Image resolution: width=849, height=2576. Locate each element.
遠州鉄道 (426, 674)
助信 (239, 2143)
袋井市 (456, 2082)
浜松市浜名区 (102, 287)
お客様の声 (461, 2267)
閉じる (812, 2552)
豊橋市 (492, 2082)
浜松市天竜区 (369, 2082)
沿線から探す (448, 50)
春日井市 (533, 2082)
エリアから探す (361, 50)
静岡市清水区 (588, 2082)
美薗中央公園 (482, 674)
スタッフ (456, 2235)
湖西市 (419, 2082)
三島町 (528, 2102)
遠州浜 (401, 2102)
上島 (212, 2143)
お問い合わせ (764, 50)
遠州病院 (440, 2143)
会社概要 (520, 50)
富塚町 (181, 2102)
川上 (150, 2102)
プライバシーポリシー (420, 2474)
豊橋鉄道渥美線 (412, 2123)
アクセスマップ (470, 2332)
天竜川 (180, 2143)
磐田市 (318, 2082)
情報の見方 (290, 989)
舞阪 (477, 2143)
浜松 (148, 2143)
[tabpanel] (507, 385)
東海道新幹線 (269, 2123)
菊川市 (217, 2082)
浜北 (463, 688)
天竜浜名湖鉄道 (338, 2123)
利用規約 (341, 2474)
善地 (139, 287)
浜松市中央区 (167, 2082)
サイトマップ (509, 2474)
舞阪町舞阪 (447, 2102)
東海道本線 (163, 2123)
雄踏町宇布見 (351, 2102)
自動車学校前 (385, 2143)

• • • • • • •

TASK DETAILS => Repeat word for word from the line holding "川上 (150, 2102)" down to the last line above, including both.

SOLUTION FOR THIS PROBLEM =>
川上 (150, 2102)
プライバシーポリシー (420, 2474)
豊橋鉄道渥美線 (412, 2123)
アクセスマップ (470, 2332)
天竜川 (180, 2143)
磐田市 (318, 2082)
情報の見方 (290, 989)
舞阪 (477, 2143)
浜松 (148, 2143)
[tabpanel] (507, 385)
東海道新幹線 (269, 2123)
菊川市 (217, 2082)
浜北 (463, 688)
天竜浜名湖鉄道 (338, 2123)
利用規約 (341, 2474)
善地 (139, 287)
浜松市中央区 (167, 2082)
サイトマップ (509, 2474)
舞阪町舞阪 (447, 2102)
東海道本線 (163, 2123)
雄踏町宇布見 (351, 2102)
自動車学校前 (385, 2143)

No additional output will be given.